**** RECORD EXTRACTS ****

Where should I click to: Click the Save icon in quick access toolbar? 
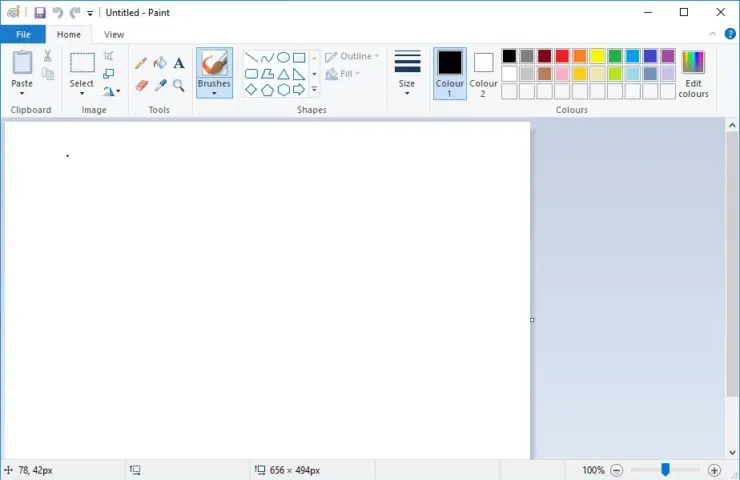[40, 13]
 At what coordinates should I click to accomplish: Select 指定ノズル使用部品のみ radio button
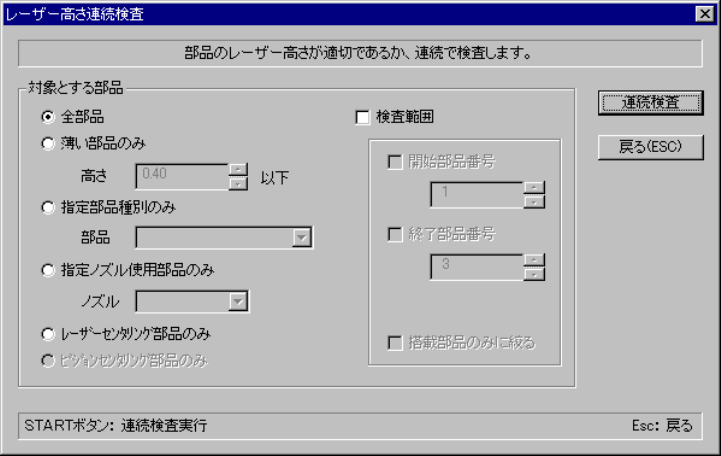click(48, 270)
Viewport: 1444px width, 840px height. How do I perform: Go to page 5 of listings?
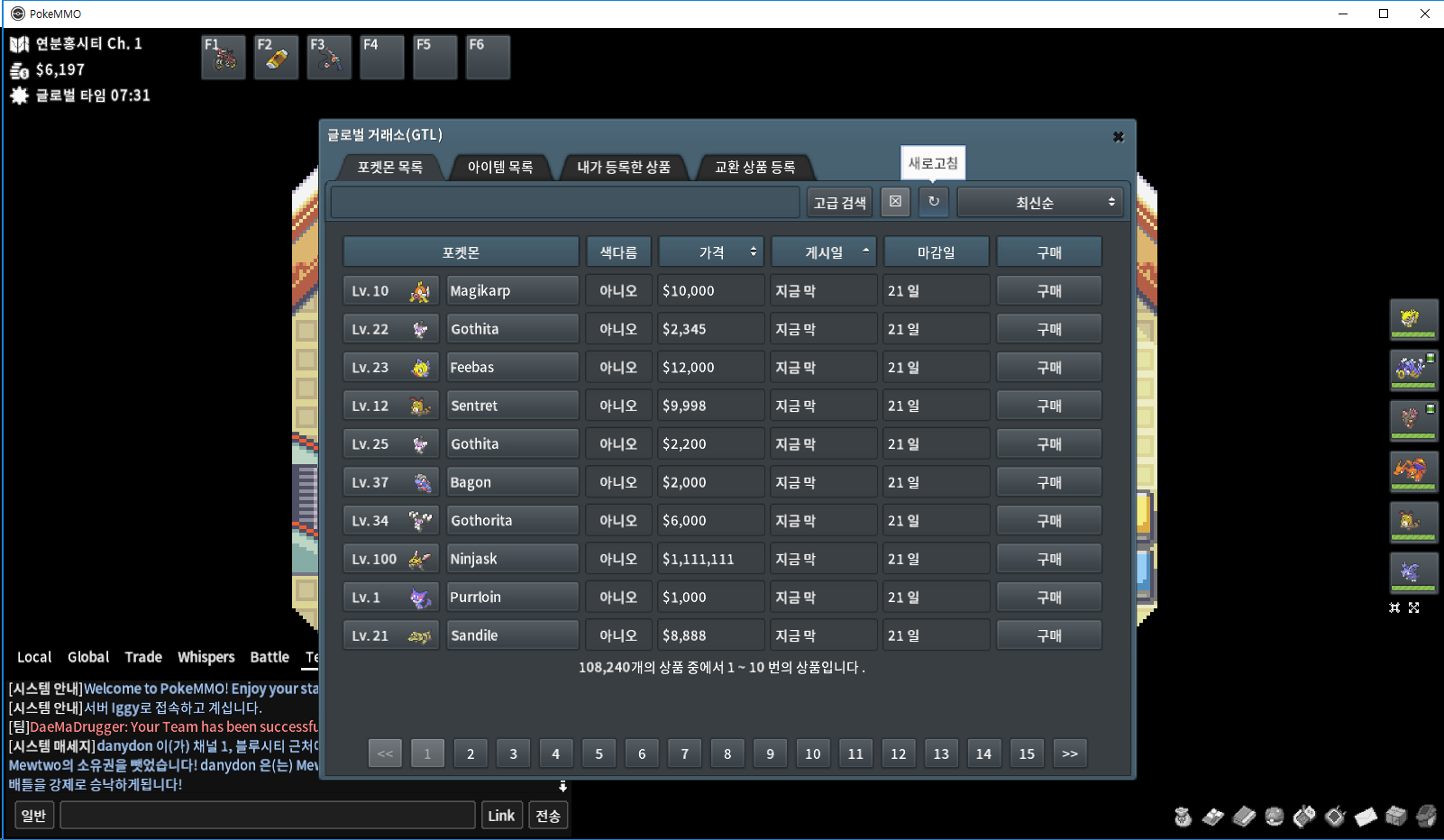[x=599, y=753]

****

* **WHAT THE TASK ASKS**:
Write the records out again in full, exactly, and skip every picture.

* **TASK SOLUTION**:
Where should I click to: Click the Save icon in quick access toolbar? 
[40, 13]
 At what coordinates should I click to accomplish: Select 指定ノズル使用部品のみ radio button
click(48, 270)
Viewport: 1444px width, 840px height. How do I perform: Go to page 5 of listings?
[x=599, y=753]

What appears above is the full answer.